Another medical device from Medtronic is under fire. The Food and Drug Administration has issued a Class I recall of Medtronic's deep brain stimulation, or DBS, devices because the external wires may become damaged by the very cap installed to keep them securely attached to the implanted electronics. A Class I recall by the FDA means that there is a reasonable possibility patients using the defective medical device could experience serious, adverse medical effects or even die from the fault.
What a DBS does is send highly-targeted electrical impulses to the brain. Part of the device is implanted in the brain, but it has an external component to allow the patient to change the batteries. The device is used to treat a number of conditions, such as Parkinson's disease, obsessive-compulsive disorder and involuntary muscle contractions. Not all patients with the device are affected, but the problem was widespread enough that Medtronic called it to the FDA's attention in February.

▶ [Provided material]:
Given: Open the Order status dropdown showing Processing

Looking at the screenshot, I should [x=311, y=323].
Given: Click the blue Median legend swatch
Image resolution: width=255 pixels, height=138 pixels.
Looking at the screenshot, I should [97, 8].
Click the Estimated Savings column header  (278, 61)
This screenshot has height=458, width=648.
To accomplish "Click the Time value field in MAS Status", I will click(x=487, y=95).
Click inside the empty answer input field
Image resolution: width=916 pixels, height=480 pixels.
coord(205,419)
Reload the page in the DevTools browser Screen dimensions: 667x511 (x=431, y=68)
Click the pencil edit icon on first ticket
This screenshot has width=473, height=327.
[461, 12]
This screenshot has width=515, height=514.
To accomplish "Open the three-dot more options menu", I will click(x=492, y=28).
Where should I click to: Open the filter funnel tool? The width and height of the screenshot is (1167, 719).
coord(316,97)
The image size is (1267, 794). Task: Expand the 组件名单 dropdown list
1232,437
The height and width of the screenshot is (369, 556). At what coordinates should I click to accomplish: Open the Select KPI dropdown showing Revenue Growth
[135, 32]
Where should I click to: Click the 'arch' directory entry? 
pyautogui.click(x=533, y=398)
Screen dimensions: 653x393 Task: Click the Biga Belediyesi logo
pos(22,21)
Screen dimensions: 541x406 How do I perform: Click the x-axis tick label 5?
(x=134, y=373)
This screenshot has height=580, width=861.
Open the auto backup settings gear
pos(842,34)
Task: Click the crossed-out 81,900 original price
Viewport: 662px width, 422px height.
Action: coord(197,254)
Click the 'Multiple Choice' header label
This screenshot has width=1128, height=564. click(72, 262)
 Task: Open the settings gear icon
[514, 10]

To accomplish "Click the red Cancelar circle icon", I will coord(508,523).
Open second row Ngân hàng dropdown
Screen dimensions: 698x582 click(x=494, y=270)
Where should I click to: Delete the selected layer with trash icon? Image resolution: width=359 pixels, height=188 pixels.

▶ [Task 1]:
In the article on the Medtronic brain stimulation recall, what component may damage the devices' external wires?
▶ [Task 2]:
Write the next part of the article on the Medtronic brain stimulation recall, picking up after its final sentence.

▶ [Written reply 1]:
The cap installed to keep the wires securely attached to the implanted electronics.

▶ [Written reply 2]:
The device has a metal cap that covers the point of insertion. Even though the cap was intended to protect the delicate electronics and keep the external parts from protruding, it is this cap that is causing the problems. In some cases, a connector inside the cap can become twisted, damaging the external wires, which are referred to as leads.
In some cases, the cap damages the leads during the implantation surgery, although the wires may become frayed later. Not all of the devices include the cap at all, and in some cases it is only installed temporarily.
The main fear so far is that the defective medical device simply may not work if the leads become too damaged. The FDA's recall notice, while listing the recall as Class 1, does not indicate that any patients have been harmed so far. Patients whose devices are working properly are not expected to need intervention.
Medtronic has halted production of the device and is making changes in its manufacturing process. Considering how many defective medical devices have turned out to be far more harmful to patients than initially expected, we should watch carefully for further developments.